People vanish frequently these days, having become for whatever reasons the victims of broken dreams, broken hopes, broken lives.

We are all so busy simply trying to survive and protect our own little section of turf now that we rarely have time to wonder how the next fellow is doing.  It’s not that we are uncaring or wicked; it’s just that whatever compassion we once had is swiftly being knocked out of us.  And if we are waiting to be led through example by those who deem themselves our betters then we can prepare for a long wait as we turn more and more into a casually cruel society.

Those people felt nothing yesterday as they sat in the comfort of Leinster House (a building that is supposed to be for the people, for crying out loud!) whilst carers once again demonstrated to no avail against the savage and barbaric cuts to their already meagre expenses.
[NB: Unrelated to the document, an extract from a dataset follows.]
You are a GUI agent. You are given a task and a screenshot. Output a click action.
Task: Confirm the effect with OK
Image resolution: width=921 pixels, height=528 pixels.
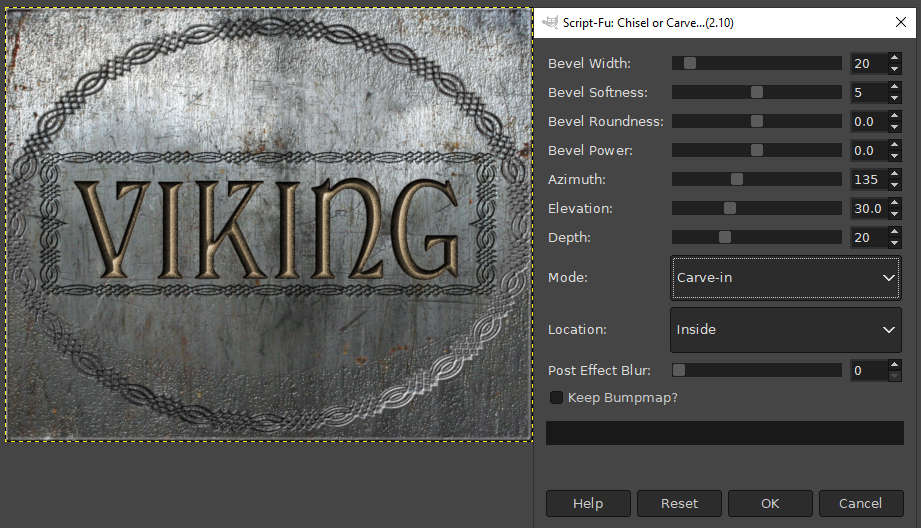[x=770, y=503]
There, in the freezing cold of a pre-Christmas week were many in wheelchairs who were demanding the return of the €325 that was being stolen from those who, out of sheer love, look after them; and inside were the likes of Taoiseach Kenny, having the bad taste to swagger and smile, secure in the knowledge that on €200,000 a year and with a pension pot of €83,900 to look forwards to, will never feel the aching raw pangs of want.  And just as much as Kenny is the pet lackey of Angela Merkel there is his own pet, the turncoat and traitor Tánaiste Eamon Gilmore—a man who never made a promise he couldn’t break—happy with his €184,405 a year salary and his pension of €78,442.

I could go on and print the outrageous money that the rest of this appalling group of creatures pull down, but really what would be the point?

I do wonder what Kenny felt as he looked out of the windows at his fellow Irish men and women who have been so terribly and unfeelingly spat upon.  Did he think about the one-off payment of €100,000 that he is ‘entitled’ to from his teaching days?  And is that why he has spoken of deferring it until he retires from politics?

Deferring it?  Dear God, that somehow makes it even worse.

With such greed-driven men and women as these to ‘lead’ us how can we ever again hope to regain a caring and compassionate society?